(Element and text position data)

+ + +

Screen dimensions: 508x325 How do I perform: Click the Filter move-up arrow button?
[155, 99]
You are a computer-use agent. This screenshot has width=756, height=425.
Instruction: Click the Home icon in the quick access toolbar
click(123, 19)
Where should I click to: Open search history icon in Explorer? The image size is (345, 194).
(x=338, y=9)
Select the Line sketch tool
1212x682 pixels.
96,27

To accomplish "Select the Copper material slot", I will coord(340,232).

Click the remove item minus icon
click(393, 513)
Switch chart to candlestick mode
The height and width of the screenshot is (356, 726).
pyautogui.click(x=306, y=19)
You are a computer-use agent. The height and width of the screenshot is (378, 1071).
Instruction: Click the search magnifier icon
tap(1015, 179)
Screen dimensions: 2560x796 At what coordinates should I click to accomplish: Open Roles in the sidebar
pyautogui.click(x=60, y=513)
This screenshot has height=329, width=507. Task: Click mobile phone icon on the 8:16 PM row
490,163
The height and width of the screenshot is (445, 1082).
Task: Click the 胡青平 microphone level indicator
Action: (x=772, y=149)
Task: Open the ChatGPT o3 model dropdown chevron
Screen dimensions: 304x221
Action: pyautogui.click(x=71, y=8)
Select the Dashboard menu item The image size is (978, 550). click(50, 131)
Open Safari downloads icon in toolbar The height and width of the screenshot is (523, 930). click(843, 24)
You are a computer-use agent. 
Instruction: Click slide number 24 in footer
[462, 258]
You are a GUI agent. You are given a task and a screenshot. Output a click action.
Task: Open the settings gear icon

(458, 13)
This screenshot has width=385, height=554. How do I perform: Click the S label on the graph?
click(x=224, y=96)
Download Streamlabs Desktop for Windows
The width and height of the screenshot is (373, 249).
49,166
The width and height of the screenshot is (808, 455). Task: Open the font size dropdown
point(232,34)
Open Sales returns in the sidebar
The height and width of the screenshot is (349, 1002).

+ + +

▶ **Given request**: Lay out the lines starting with the one containing "This screenshot has width=385, height=554." and going on through the one containing "point(232,34)" as a Markdown table with the columns Row and Line. Number each row, and leave out any blank lines.

▶ **Full output**:
| Row | Line |
|---|---|
| 1 | This screenshot has width=385, height=554. How do I perform: Click the S label on the graph? |
| 2 | click(x=224, y=96) |
| 3 | Download Streamlabs Desktop for Windows |
| 4 | The width and height of the screenshot is (373, 249). |
| 5 | 49,166 |
| 6 | The width and height of the screenshot is (808, 455). Task: Open the font size dropdown |
| 7 | point(232,34) |